HARTSVILLE, S.C. – America “cannot survive another four years” of the policies of President Donald J. Trump, “Mayor Pete” Buttigieg said Sunday when he brought his campaign for the 2020 Democratic nomination for president to Hartsville.
Buttigieg held a town hall meeting at Jerusalem Baptist Church.
He vowed to work to bring people of different political views together to work for a common good to address issues of concern to all Americans, including health care, racial divisions, immigration, the economy and national security.
The event was hosted by S.C. Sen. Gerald Malloy, a Democrat from Hartsville who also served as moderator and introduced Buttigieg.

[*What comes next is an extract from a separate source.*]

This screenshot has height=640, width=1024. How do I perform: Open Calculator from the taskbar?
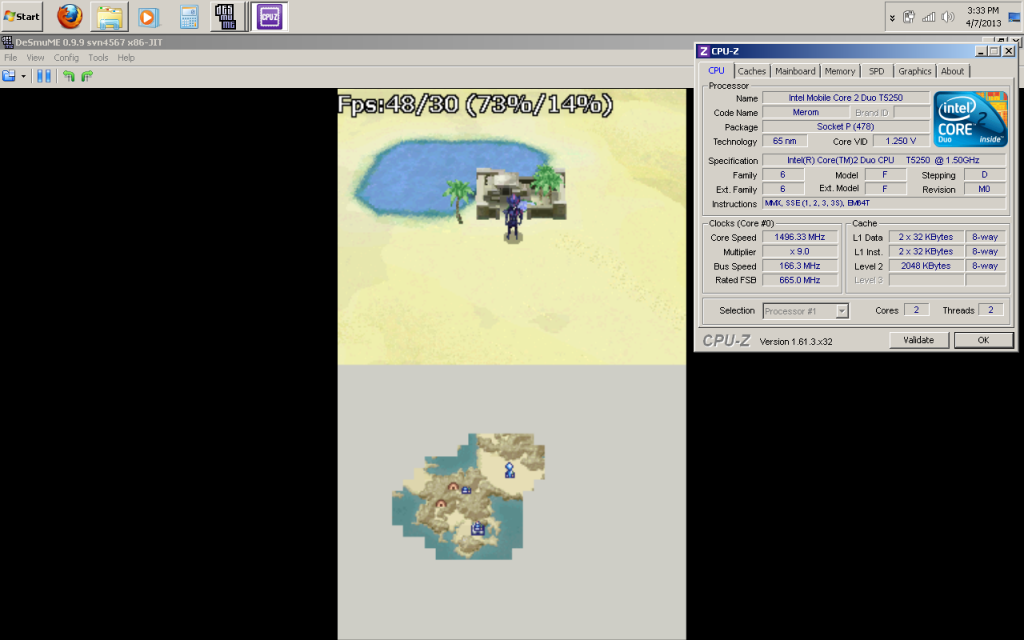188,16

Malloy thanked the Democratic Women’s Council of Darlington County for helping to organize the meeting.
The stop in Hartsville was part of a two-day campaign swing through South Carolina for Buttigieg. He attended worship services at a church in Georgetown earlier Sunday and made appearances in Beaufort and Hampton on Saturday.

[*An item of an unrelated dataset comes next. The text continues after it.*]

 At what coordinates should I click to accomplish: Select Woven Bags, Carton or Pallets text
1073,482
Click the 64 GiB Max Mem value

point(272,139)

The 2020 South Carolina Democratic Presidential Primary is scheduled for Feb. 29.
Buttigieg, the mayor of South Bend, Indiana, said his visit to the Palmetto State was aimed at hearing from voters in rural areas about the issues important to them.
“We’re trying to build a campaign that reflects the needs of every part of the country,” Buttigieg told the standing-room-only crowd. “In South Carolina, you’ve got your thumb on the scale of the presidential selection process right now.
“We are living in a moment that even now we may underestimate our state. Our political system is not working.”
Buttigieg fielded questions on a number of issues.
Americans’ economic freedom, women’s reproductive freedom and educational freedom are all at stake in this election, he said.
“You are not free if you don’t have health care,” Buttigieg said.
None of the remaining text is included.